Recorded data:
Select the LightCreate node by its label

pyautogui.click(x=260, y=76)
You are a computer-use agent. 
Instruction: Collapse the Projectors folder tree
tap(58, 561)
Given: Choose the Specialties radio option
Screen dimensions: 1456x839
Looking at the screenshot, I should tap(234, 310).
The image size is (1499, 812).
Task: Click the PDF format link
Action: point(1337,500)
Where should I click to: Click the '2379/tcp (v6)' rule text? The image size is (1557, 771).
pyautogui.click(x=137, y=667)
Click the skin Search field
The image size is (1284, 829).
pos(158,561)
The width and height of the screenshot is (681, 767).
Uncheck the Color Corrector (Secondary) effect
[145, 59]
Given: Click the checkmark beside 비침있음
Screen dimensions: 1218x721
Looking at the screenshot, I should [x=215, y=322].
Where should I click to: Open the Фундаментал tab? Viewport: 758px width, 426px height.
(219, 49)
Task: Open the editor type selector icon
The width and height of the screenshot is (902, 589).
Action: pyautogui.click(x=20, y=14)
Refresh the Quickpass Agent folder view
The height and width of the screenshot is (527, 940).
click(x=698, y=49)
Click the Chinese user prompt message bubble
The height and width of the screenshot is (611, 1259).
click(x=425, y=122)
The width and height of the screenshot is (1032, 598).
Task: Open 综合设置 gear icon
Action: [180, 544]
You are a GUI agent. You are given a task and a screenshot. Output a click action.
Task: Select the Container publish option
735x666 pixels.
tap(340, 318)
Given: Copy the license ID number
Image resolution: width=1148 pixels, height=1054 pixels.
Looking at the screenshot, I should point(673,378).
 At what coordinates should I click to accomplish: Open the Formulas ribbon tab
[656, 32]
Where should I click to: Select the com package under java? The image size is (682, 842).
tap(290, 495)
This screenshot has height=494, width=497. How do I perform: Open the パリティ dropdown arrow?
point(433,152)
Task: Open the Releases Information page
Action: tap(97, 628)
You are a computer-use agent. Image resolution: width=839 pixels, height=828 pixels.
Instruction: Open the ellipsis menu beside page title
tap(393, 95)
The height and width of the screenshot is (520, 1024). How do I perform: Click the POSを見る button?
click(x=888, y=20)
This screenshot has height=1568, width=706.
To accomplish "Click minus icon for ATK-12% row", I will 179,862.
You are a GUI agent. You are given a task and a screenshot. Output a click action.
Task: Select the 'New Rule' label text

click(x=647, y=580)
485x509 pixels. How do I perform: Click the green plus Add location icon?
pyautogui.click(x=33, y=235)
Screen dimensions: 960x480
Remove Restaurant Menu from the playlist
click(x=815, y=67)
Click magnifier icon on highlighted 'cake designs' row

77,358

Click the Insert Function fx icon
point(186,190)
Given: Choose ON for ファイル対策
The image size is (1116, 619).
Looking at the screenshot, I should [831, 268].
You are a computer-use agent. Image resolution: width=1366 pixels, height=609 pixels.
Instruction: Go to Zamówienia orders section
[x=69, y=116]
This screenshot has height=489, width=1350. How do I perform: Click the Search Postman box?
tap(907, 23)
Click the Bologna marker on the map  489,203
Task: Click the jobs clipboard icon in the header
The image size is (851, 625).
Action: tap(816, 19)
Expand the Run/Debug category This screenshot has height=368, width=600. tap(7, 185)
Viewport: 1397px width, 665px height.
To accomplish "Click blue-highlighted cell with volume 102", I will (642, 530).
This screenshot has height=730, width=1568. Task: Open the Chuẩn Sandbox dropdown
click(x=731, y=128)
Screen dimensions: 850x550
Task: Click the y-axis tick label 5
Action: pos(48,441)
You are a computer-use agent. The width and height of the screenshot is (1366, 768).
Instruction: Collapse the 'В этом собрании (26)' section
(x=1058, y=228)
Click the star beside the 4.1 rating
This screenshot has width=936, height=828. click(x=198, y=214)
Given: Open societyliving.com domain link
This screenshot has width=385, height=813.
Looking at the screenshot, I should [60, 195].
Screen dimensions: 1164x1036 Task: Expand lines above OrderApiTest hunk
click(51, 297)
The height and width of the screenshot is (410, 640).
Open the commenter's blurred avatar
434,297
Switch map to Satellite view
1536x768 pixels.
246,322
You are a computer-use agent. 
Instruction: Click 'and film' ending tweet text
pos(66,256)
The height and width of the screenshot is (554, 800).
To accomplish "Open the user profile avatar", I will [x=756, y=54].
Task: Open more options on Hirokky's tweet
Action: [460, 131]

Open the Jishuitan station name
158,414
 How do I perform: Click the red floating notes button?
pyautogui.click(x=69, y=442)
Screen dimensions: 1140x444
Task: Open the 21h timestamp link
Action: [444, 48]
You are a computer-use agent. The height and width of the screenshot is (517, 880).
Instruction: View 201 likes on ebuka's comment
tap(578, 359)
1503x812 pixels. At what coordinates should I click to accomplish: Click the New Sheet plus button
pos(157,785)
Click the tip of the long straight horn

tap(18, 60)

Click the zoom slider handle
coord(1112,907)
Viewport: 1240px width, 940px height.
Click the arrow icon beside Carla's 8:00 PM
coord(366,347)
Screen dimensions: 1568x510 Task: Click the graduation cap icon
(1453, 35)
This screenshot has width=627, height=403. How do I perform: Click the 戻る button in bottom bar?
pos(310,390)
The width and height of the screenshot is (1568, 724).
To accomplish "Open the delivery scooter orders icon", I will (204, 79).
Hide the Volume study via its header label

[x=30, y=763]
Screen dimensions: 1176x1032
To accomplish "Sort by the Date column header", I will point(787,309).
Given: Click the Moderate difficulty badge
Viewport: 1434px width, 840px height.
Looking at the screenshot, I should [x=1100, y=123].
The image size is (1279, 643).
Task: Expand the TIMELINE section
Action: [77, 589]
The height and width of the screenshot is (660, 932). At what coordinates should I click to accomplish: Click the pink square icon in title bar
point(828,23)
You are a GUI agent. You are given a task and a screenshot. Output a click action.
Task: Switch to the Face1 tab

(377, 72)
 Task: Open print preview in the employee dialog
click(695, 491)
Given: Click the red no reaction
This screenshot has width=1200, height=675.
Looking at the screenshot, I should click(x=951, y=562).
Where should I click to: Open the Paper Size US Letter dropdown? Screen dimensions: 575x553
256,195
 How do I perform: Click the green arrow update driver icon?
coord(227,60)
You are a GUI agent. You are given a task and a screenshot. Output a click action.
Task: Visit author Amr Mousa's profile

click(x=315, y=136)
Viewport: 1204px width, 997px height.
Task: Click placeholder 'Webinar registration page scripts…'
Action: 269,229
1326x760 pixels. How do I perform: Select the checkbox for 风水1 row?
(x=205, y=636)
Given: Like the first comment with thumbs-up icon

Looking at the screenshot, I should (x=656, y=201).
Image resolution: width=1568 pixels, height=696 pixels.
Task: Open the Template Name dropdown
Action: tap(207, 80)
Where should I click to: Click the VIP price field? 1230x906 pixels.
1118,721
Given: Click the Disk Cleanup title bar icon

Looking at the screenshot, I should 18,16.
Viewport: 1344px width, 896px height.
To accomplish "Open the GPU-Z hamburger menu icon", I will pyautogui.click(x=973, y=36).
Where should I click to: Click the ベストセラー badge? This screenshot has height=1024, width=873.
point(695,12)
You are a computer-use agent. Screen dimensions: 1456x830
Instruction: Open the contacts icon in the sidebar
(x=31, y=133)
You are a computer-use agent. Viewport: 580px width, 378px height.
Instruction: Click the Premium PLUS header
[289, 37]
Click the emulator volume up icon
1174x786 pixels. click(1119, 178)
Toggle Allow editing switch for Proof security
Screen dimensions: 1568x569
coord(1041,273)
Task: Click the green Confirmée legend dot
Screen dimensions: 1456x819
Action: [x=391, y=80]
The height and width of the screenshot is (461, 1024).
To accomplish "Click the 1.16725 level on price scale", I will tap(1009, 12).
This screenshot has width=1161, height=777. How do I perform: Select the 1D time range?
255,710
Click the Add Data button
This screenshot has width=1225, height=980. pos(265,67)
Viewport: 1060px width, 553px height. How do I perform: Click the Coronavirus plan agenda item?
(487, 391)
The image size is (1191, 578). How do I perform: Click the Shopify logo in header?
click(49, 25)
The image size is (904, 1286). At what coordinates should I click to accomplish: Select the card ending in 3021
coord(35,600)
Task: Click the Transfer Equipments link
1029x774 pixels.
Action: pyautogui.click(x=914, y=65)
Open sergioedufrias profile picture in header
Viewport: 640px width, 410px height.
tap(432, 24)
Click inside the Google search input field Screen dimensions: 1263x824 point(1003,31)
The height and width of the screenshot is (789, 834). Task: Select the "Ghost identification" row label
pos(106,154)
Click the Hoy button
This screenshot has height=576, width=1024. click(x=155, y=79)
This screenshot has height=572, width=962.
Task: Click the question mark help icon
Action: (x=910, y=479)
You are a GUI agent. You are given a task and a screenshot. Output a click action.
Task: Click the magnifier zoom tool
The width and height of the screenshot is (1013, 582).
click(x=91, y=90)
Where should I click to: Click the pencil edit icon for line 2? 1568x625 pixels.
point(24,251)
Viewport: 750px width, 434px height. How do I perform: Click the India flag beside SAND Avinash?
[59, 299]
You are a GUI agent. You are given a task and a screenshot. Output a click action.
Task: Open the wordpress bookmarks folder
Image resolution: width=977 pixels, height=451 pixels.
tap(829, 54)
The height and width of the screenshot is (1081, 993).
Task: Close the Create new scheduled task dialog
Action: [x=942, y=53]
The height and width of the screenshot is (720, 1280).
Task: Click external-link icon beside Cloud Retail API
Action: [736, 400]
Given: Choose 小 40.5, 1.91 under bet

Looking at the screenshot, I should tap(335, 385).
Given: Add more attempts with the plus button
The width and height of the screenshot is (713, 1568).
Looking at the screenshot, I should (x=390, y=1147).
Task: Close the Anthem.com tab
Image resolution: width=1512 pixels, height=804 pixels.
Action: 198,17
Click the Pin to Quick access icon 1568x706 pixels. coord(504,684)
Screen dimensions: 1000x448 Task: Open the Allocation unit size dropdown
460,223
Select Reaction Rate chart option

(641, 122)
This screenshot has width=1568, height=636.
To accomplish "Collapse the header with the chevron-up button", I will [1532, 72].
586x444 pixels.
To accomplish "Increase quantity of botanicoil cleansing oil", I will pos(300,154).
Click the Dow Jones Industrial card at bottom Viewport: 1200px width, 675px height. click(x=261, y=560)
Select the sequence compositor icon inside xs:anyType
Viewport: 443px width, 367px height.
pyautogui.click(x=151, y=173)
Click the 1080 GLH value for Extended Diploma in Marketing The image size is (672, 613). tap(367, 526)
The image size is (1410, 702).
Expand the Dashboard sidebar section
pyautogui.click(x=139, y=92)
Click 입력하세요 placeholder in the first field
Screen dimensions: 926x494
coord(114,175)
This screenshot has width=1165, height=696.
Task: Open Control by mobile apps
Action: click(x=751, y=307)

» **Problem description**
Set down exactly the lines of the data above, beginning with the line that has "Click the 1080" and ending with the line that has "Click 입력하세요 placeholder in the first field", and no others.

» **Solution to the problem**
Click the 1080 GLH value for Extended Diploma in Marketing The image size is (672, 613). tap(367, 526)
The image size is (1410, 702).
Expand the Dashboard sidebar section
pyautogui.click(x=139, y=92)
Click 입력하세요 placeholder in the first field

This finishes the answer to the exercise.